====== Materials provided

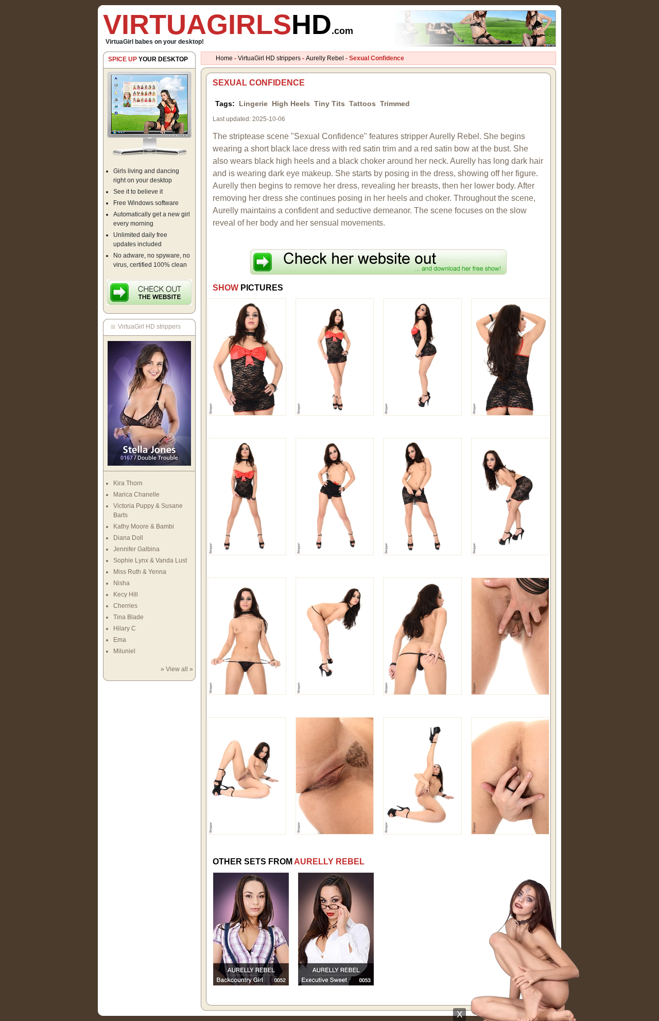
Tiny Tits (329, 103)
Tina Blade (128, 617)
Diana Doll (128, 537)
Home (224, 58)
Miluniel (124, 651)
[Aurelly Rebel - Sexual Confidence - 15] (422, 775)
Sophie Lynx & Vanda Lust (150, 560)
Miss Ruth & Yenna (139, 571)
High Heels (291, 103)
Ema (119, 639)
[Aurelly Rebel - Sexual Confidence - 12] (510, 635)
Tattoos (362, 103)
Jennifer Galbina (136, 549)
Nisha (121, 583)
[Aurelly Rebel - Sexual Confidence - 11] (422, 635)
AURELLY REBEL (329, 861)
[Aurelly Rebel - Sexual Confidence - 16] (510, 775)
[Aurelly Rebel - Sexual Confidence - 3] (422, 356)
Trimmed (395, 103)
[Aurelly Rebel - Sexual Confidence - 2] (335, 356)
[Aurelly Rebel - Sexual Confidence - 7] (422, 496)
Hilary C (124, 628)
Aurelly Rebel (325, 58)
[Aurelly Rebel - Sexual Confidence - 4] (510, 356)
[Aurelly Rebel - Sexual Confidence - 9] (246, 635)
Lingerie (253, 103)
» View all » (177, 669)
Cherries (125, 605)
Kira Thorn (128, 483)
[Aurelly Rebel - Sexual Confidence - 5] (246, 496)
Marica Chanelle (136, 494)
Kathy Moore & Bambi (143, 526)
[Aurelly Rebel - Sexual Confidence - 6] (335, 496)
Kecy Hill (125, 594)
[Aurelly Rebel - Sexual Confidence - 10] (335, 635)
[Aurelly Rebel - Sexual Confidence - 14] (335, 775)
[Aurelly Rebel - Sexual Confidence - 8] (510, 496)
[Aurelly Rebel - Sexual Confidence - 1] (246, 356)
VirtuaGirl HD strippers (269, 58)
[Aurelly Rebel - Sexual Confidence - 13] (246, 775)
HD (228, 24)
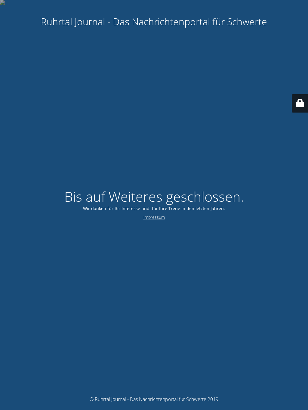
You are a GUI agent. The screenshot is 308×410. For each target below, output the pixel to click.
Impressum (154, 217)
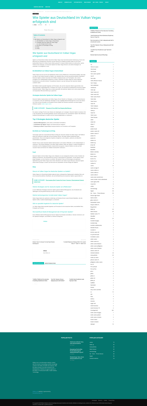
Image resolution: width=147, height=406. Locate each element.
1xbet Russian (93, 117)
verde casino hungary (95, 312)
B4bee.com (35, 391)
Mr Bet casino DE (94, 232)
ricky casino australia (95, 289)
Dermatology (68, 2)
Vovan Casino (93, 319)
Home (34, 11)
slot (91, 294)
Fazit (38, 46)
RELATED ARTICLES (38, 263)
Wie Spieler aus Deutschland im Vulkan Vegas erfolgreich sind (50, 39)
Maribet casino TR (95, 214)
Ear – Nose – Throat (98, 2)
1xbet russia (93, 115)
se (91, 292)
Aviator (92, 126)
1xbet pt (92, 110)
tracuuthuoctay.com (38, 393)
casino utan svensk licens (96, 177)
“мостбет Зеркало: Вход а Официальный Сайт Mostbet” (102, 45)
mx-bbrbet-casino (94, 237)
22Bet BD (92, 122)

============
====== Materials provided

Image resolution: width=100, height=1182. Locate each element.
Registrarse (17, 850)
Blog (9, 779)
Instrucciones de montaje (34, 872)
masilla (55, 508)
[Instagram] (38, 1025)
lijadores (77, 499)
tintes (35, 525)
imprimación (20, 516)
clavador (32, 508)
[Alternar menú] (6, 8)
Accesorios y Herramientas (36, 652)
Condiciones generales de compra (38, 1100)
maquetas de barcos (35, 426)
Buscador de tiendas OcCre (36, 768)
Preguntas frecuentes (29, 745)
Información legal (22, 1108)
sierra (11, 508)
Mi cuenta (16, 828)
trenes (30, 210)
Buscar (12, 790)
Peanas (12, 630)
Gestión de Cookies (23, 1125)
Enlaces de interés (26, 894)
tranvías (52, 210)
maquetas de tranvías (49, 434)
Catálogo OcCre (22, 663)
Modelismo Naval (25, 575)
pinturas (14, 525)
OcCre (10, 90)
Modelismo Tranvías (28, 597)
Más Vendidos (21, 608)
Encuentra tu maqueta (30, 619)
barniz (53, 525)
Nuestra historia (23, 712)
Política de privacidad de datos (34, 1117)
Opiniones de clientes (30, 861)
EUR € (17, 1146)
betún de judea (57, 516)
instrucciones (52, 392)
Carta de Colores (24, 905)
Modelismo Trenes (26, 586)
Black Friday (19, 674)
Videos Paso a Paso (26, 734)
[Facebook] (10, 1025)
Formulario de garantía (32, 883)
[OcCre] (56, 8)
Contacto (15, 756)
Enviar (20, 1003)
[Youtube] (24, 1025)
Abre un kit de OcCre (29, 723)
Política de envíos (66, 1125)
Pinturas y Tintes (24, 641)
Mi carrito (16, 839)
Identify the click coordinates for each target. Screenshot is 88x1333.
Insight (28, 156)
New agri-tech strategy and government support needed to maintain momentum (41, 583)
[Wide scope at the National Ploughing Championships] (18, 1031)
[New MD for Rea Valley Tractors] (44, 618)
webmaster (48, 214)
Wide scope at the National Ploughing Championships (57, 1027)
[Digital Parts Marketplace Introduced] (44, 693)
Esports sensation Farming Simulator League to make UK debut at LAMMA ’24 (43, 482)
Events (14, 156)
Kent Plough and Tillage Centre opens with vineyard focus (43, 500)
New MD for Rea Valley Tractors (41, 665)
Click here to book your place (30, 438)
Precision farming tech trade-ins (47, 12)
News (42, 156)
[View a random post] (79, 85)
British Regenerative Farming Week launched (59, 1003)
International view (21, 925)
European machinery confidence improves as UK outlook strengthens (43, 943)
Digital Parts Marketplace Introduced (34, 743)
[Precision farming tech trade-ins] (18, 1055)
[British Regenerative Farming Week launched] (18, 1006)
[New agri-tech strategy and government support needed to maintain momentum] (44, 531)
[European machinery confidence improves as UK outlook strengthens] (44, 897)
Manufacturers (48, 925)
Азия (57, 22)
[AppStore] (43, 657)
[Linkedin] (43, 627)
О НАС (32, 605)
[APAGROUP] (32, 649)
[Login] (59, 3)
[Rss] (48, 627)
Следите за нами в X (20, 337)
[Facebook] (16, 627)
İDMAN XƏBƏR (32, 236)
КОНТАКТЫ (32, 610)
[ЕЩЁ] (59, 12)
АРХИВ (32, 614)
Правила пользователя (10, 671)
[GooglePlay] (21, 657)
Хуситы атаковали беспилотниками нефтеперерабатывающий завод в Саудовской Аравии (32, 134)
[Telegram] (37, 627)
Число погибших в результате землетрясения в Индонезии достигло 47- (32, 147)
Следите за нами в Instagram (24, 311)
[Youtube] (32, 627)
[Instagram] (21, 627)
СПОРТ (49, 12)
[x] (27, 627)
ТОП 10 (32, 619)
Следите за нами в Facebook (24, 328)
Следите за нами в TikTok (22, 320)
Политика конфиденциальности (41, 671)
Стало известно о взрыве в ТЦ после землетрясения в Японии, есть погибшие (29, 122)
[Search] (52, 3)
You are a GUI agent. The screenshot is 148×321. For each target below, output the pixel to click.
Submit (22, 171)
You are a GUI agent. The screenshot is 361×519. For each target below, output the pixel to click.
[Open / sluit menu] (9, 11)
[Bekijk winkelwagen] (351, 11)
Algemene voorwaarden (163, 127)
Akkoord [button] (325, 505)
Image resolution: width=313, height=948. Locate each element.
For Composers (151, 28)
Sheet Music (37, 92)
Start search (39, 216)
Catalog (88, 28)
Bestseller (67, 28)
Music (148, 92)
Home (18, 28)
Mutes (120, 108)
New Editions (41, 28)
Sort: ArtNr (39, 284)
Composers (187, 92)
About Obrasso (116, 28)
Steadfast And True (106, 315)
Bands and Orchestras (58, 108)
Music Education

============

**Description of the task**
Quote the entries verbatim, starting with the line that contains "[x] (27, 627)" and continuing through the line that contains "Algemene voorwaarden (163, 127)".

**Task result**
[x] (27, 627)
ТОП 10 (32, 619)
Следите за нами в Facebook (24, 328)
Следите за нами в TikTok (22, 320)
Политика конфиденциальности (41, 671)
Стало известно о взрыве в ТЦ после землетрясения в Японии, есть погибшие (29, 122)
[Search] (52, 3)
You are a GUI agent. The screenshot is 148×321. For each target below, output the pixel to click.
Submit (22, 171)
You are a GUI agent. The screenshot is 361×519. For each target below, output the pixel to click.
[Open / sluit menu] (9, 11)
[Bekijk winkelwagen] (351, 11)
Algemene voorwaarden (163, 127)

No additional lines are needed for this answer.